Richard Harris' speech on "why not shoot a president?" in The Unforgiven is unironically based, by the way. Japan is a very authoritarian society. The populace have an autistic level of respect for authority and conformity except for the few schizos willing to assassinate people, but I think even those schizos wouldn't dare go after the emperor. I mean, this guy didn't even kill the CURRENT prime minister, he killed the previous guy. What I'm saying is fuck the US and the gay constitution they pushed on Japan which is not even a third as good as the US' own constitution. Japan should chuck it out of the window. Absolute monarchy would totally work in Japan and I'm not actually convinced that a whole lot of Japanese people even give a fuck about democracy in the first place. They don't have the Shinto beliefs in the emperor being divine anymore, but their blind respect for authority is still strong enough for the emperor to have enough pull. Same opinion on Russia (even moreso, because they still have a fairly large Orthodox Christian "the king is appointed by God" faith and also because they've been ruled by the same guy for a million years now anyway). In an absolute monarchy, there are barely any important politicians to kill.
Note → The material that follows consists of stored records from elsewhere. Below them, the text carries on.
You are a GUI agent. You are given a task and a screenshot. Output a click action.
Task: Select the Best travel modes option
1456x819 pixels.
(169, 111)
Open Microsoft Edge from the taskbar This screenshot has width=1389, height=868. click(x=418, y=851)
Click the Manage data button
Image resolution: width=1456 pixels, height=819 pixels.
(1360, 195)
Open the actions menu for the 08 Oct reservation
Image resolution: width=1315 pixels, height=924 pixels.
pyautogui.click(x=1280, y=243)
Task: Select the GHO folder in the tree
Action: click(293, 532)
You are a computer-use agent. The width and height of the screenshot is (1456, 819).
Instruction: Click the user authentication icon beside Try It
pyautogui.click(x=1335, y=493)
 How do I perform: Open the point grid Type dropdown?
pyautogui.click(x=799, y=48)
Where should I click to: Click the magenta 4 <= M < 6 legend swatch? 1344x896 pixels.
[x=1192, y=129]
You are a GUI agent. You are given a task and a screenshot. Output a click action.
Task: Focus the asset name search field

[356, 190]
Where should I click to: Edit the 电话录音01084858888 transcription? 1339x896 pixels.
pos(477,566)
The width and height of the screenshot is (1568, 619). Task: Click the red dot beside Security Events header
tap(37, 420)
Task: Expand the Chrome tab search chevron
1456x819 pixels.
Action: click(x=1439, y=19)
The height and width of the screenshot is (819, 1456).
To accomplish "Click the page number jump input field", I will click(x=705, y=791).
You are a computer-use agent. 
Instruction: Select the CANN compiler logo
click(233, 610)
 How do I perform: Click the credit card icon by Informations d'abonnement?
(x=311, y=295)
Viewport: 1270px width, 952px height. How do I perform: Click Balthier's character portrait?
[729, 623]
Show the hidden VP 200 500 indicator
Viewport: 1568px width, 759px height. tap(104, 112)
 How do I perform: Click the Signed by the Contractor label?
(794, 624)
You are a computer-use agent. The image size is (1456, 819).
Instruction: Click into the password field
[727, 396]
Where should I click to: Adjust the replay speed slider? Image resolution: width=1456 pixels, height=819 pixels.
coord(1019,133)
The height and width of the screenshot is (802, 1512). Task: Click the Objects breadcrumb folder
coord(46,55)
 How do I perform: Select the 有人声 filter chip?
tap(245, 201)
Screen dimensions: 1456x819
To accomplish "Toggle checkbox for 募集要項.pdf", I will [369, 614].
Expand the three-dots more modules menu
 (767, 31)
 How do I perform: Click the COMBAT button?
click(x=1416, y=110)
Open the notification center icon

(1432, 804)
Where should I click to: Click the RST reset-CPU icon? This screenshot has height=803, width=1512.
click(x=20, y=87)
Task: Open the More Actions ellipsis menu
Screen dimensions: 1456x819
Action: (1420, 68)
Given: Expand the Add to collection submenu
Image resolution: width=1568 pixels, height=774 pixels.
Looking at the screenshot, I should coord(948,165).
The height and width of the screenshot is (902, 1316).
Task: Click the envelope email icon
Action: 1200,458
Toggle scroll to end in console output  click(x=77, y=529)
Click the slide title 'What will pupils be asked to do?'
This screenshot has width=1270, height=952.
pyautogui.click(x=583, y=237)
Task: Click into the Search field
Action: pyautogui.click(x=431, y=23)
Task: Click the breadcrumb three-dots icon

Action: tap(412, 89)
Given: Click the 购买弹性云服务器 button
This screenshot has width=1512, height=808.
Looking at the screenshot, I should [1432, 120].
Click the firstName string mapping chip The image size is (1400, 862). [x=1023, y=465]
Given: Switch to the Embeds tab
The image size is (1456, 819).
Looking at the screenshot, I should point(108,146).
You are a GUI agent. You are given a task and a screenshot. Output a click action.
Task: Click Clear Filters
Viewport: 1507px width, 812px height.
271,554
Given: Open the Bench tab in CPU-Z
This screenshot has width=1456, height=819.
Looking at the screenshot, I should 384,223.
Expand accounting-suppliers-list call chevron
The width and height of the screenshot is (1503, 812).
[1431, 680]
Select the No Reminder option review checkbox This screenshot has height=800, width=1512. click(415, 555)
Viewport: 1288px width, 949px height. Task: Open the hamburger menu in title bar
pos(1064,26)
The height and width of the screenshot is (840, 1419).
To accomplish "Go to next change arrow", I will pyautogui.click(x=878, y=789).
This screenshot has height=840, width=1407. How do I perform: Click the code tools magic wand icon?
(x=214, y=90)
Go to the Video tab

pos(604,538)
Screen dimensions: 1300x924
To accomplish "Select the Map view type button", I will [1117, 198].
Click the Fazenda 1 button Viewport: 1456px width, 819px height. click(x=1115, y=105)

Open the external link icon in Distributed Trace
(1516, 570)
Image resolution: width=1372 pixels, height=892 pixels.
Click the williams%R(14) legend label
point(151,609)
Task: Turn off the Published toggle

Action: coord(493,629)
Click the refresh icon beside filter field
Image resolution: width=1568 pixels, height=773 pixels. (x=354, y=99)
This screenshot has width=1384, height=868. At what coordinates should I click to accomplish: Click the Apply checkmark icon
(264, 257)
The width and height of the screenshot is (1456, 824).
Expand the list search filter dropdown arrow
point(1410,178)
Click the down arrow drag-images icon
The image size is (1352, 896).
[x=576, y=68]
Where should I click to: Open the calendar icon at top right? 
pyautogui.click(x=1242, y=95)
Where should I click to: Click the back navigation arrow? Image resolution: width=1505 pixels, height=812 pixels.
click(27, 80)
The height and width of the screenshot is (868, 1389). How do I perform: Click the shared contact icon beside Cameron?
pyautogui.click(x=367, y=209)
The PM is still important, but in no way can be construed as the leader of the nation. In an authoritarian society, an absolute monarchy is the most stable. Jappos love government-san and would rather seppuku themselves than suffer the dishonour of crossing the road without permission. They are the perfect populace for royal dictatorship and would still be under absolute imperial rule if it weren't for those meddling kids at the Manhattan Project.
Lol you're a fucking retard.
Absolute monarchies (and other forms of autocratic government) can ensure stability for a while. However, their fundamental problem is that they end up promoting technological and economic stagnation, because power is concentrated in a small group of elites that fear creative destruction.
Technological changes threaten the power of the elites. See the industrial revolution, where autocratic monarchist states (such as Russia, Austria, and Qing China) were suspicious of new technologies such as railroads, because they threatened the feudal system that the elite derived their power from. Railroads come in, that means peasants can leave and new ideas can come in, which makes the population harder to control and extract wealth from.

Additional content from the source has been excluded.